Remember when John Kasich was the reasonable guy in the room?  Maybe you don’t even know who John Kasich is. He’s one of the white guys trying for the GOP presidential nomination. He’s also governor of Ohio, which arguably makes him one of the whitest guys running for the GOP presidential nomination.

If you watched or heard about the first A-Team GOP debate (that’s the one in primetime with an audience, not the junior version), you know Kasich came off as super reasonable and got lots of good press for not saying he’d disown a daughter who told him she was gay. Woo-hoo! Big points to the guy who said he’d actually be a parent and not an ideological jerk. I’m impressed.  

John Kasich. He looks like a nice guy, doesn't he?
John Kasich. He looks like a nice guy, doesn’t he?

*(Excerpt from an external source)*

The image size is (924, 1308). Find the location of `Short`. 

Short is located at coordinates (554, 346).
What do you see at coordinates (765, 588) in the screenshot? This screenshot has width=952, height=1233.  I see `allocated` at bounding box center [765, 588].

Actually, I thought he might be a little less awful than the rest. Republicans innately have no sense of the implications of most of what they say – particularly when it comes to social issues. I used to work for a Norwegian-owned company whose owners were constantly flummoxed by the employee reactions to bad management decisions they made. “Why can’t they just think what I tell them to think,” one of them asked me. “Because they won’t,” I told him. “They have minds of their own.”

The Republicans are like that. They call Latinos rapists and plot to deport even those who are citizens and wonder why they can’t get through to the wetacks. They call LGBT people sick and evil and claim our marrying will cause the downfall of the United States and wonder why the fags can’t just focus on their economic policies (which are also worthless, but that’s another post). They show no empathy or concern for African-Americans, condemn them as the only cause of their difficulties and wonder why they won’t come over to the dark side.

Women care about jobs and the economy, they say. African-Americans care about jobs and the economy. Latinos care about jobs and the economy.

Of course we do! We all care about jobs and the economy. We all have to make it in this world. That’s not news and it’s not going to get you into office nationally. As much as the GOP wants to concentrate on the easy things (for which they have no answers), they will not admit that there are differences among us that affect our attitudes, our priorities and the way we vote. They want to love in the part of the world that we all share (to some degree or another) and denigrate the rest at every opportunity.

Women want to have sex without necessarily having kids? They’re whores. Real women want their husbands to have good jobs so they can stay home and take care of the all the kids they should be having because they have sex.

Gays and Lesbians want to get married? They don’t need that. We let them live together, don’t we?  Why are they so self-centered and greedy? Why do they want to bring down America? The Bible says they’re unnatural and they should be stoned to death, anyway.

Latinos care about immigration? The only ones who do are illegals themselves and they can’t vote, so who cares about them? No one who is in the US legally would care about them, either.

Now Kasich has added another in a long line of stupid and insulting ideas to the GOP Pantheon: taking away teachers’ lounges. That’s right, Kasich says if he were king of America (I’m not even going to spend time on that), he’d take away all the teachers’ lounges so they can’t “sit around and worry about ‘woe is us.'”

Are you freaking kidding me?

There’s a whole book’s worth of wrong in that. How about some respect for teachers? How about some respect for any adults who aren’t just like you, Governor? How about considering this your STFU moment? No one who thinks in terms of being “king in America” and so blithely brushes off the concerns of constituents deserves to be elected blackboard monitor, much less president.

I only hope this is the unforced error that sinks the Kasich ship and I hope a lot of people who keep foolishly voting Republican will see him as symptomatic of the entire party in 2015. There isn’t one of them who can see beyond his own experience or the party line.

I’ll be blunt: Anyone who thinks teachers are the problem is both a moron and a lunatic. No one becomes a teacher for the fabulous salary or the cushy benefits. Teachers can’t segue into lobbying positions that pay seven figures or posh assignments at Fox “News.” Teachers often can’t even afford to live in the communities where they work. What exactly is the threat imposed by underpaid people who work long hours, make no money? Ask the Republicans because the threat exists only in their heads.